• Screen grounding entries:
▼▼▼

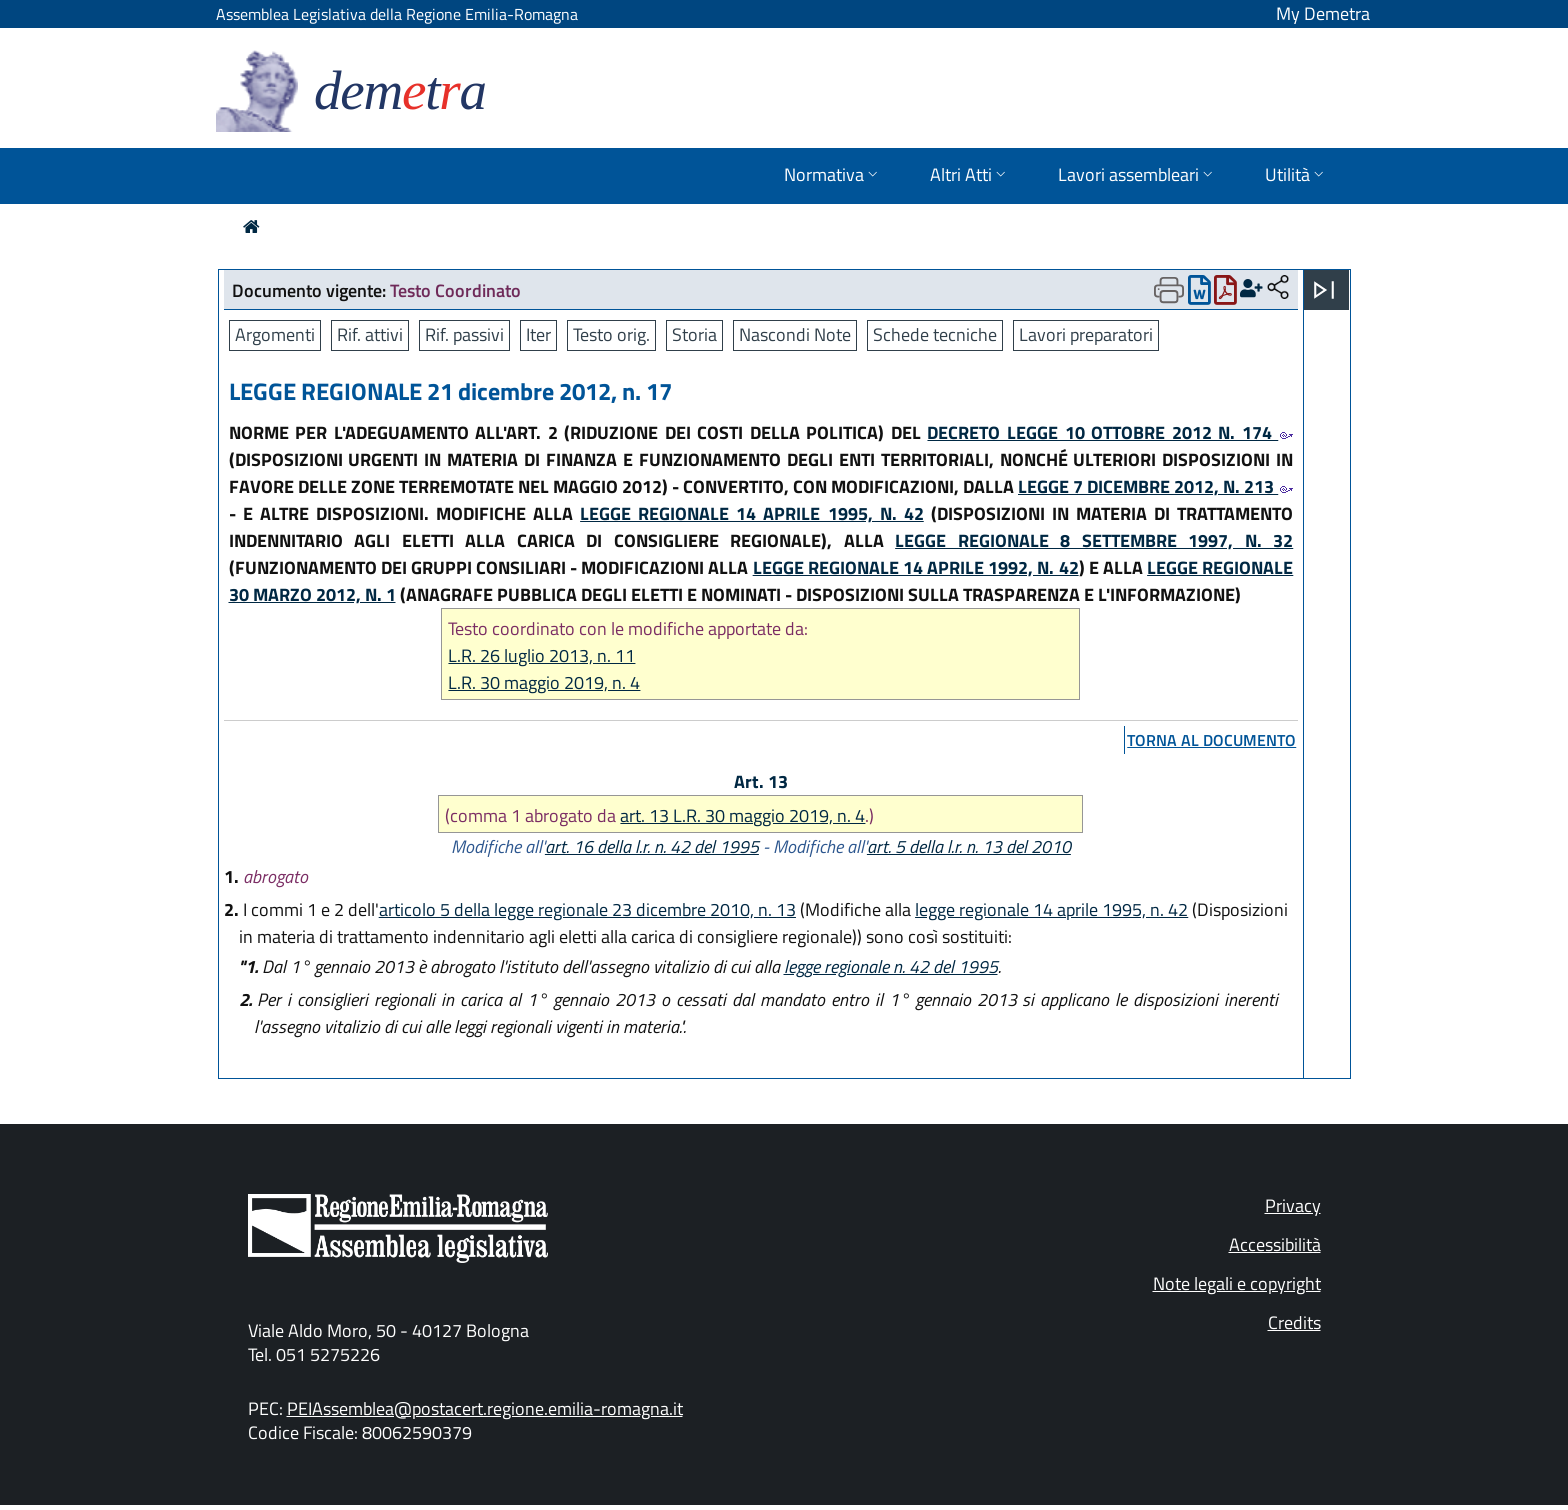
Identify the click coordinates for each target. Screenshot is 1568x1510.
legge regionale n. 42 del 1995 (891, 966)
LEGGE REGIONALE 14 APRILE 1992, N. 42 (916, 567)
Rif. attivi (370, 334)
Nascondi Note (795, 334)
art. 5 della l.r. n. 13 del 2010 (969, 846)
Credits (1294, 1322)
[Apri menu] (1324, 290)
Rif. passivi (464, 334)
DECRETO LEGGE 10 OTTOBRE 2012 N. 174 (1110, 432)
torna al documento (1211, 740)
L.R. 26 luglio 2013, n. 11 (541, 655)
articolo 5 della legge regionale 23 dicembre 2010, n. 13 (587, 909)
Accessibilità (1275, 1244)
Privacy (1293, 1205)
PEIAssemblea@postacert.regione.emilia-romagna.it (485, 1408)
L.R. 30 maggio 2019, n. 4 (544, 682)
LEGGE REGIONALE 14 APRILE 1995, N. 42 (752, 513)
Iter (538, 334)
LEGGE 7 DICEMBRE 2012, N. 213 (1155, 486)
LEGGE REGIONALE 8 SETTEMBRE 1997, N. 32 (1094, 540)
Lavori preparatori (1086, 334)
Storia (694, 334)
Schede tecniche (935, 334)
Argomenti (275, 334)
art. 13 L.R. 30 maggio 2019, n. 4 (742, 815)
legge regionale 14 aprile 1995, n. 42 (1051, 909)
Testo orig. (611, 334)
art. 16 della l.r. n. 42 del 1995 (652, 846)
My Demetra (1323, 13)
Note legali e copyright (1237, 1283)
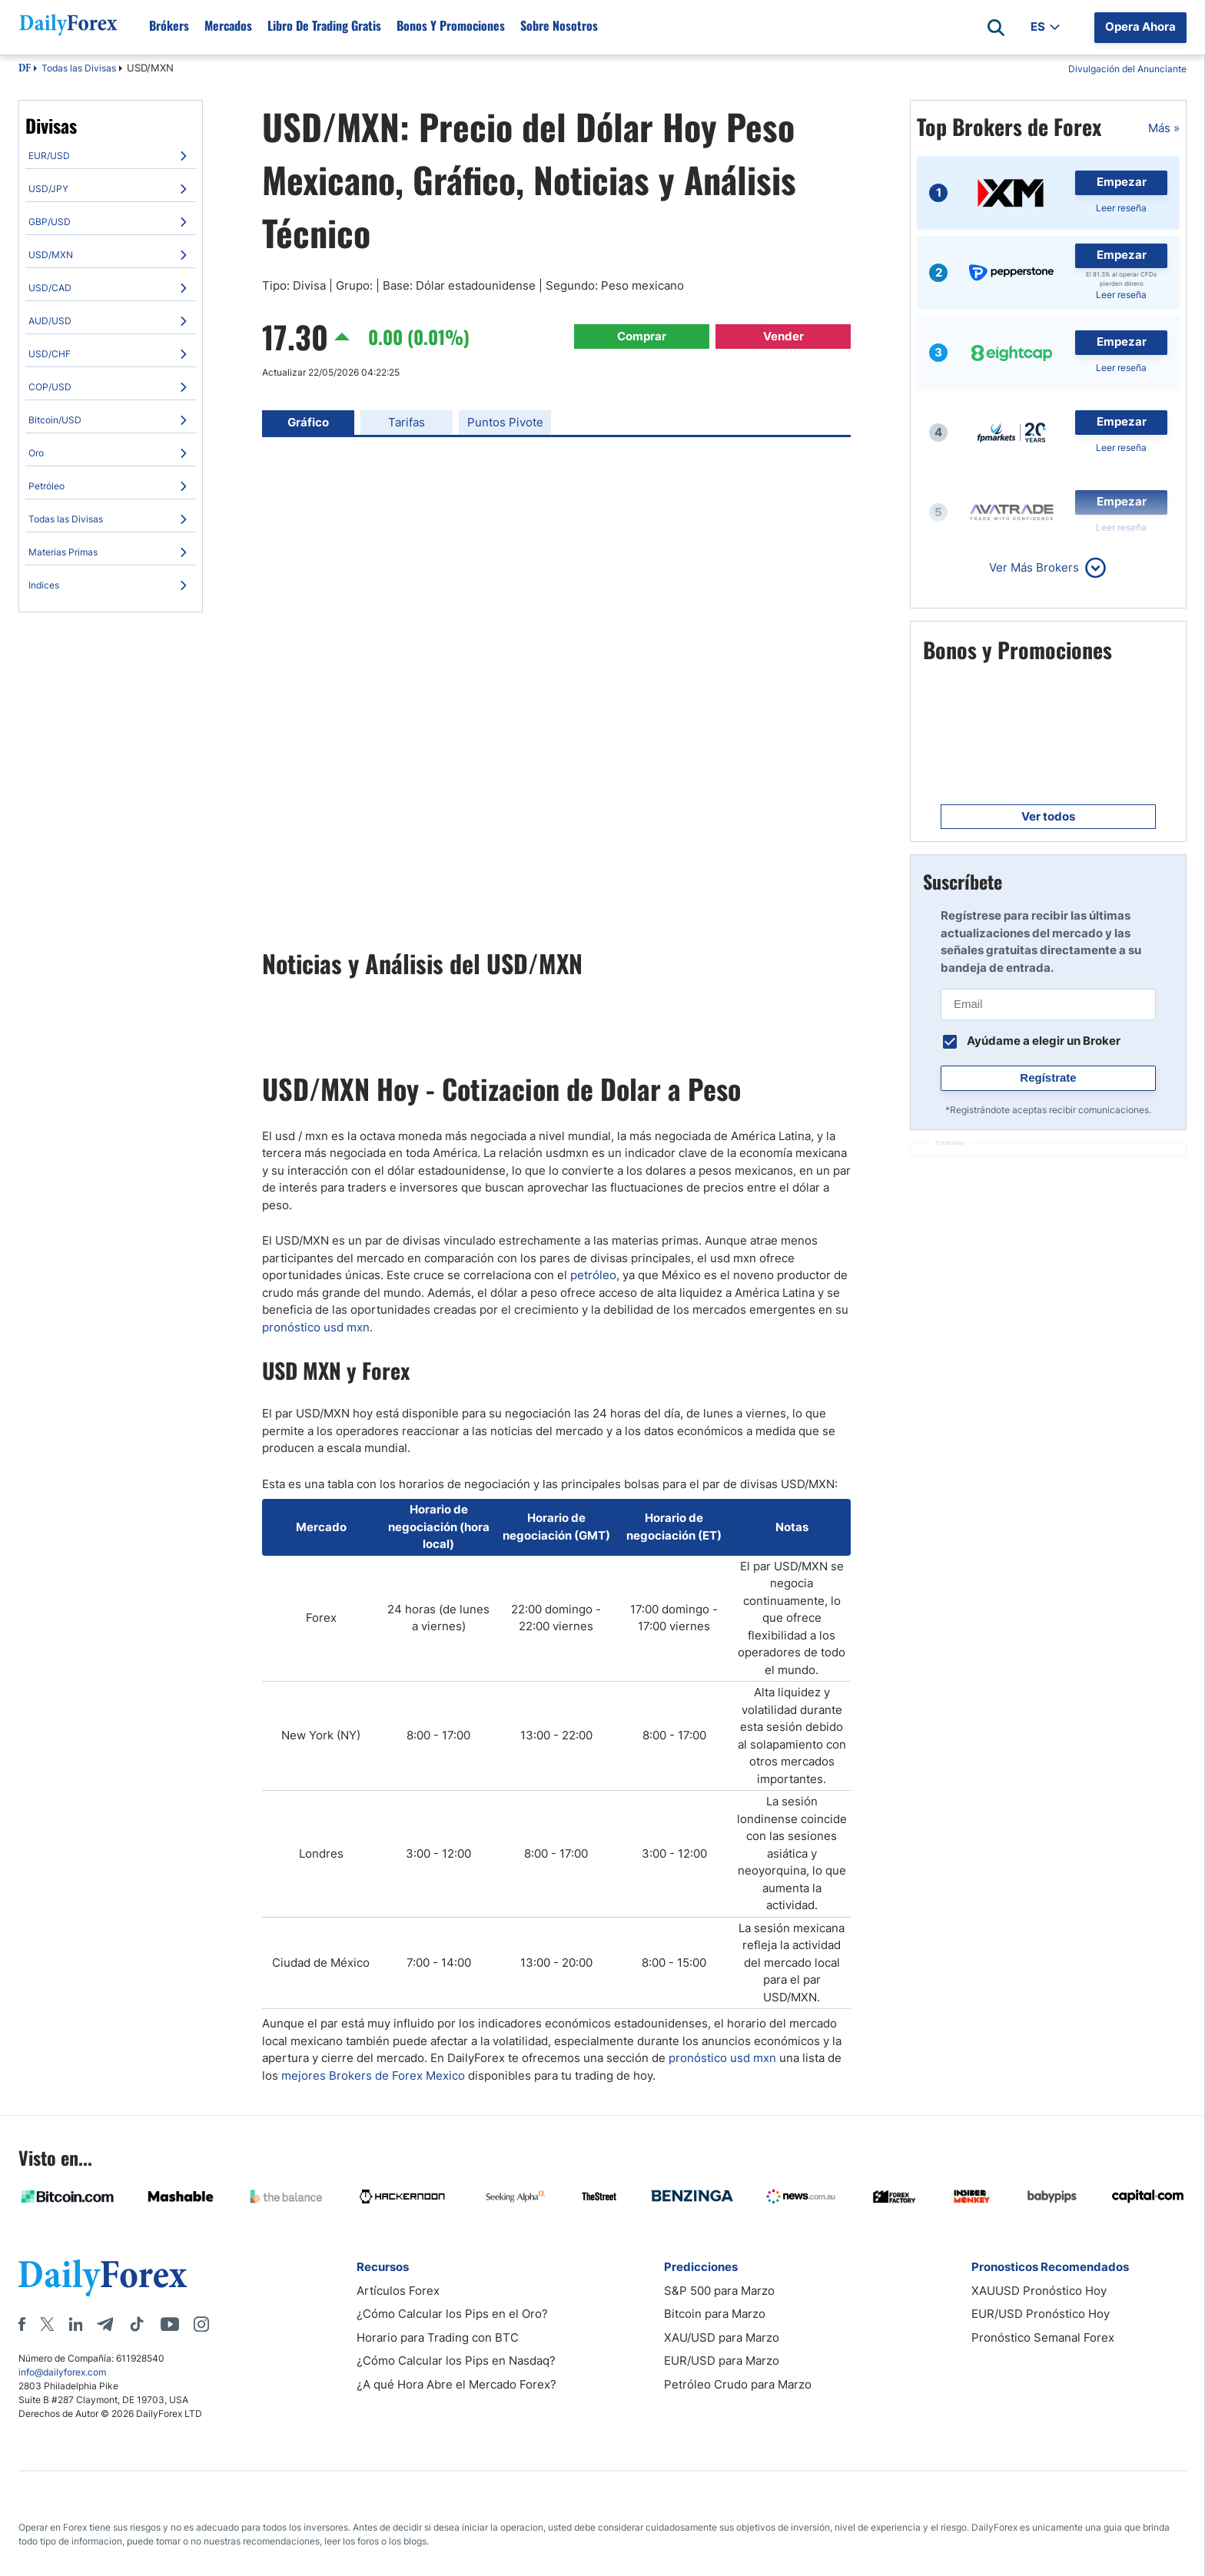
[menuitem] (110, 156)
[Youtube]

▲▲▲

• Exercise:
Copy all of the entries above word for word, omitting the pictures.

• Finished answer:
Identify the click coordinates for each target. Screenshot is 1568x1510.
legge regionale n. 42 del 1995 (891, 966)
LEGGE REGIONALE 14 APRILE 1992, N. 42 (916, 567)
Rif. attivi (370, 334)
Nascondi Note (795, 334)
art. 5 della l.r. n. 13 del 2010 (969, 846)
Credits (1294, 1322)
[Apri menu] (1324, 290)
Rif. passivi (464, 334)
DECRETO LEGGE 10 OTTOBRE 2012 N. 174 (1110, 432)
torna al documento (1211, 740)
L.R. 26 luglio 2013, n. 11 (541, 655)
articolo 5 della legge regionale 23 dicembre 2010, n. 13 (587, 909)
Accessibilità (1275, 1244)
Privacy (1293, 1205)
PEIAssemblea@postacert.regione.emilia-romagna.it (485, 1408)
L.R. 30 maggio 2019, n. 4 (544, 682)
LEGGE REGIONALE 14 APRILE 1995, N. 42 (752, 513)
Iter (538, 334)
LEGGE 7 DICEMBRE 2012, N. 213 (1155, 486)
LEGGE REGIONALE 8 SETTEMBRE 1997, N. 32 (1094, 540)
Lavori preparatori (1086, 334)
Storia (694, 334)
Schede tecniche (935, 334)
Argomenti (275, 334)
art. 13 L.R. 30 maggio 2019, n. 4 (742, 815)
legge regionale 14 aprile 1995, n. 42 (1051, 909)
Testo orig. (611, 334)
art. 16 della l.r. n. 42 del 1995 (652, 846)
My Demetra (1323, 13)
Note legali e copyright (1237, 1283)
[menuitem] (110, 156)
[Youtube]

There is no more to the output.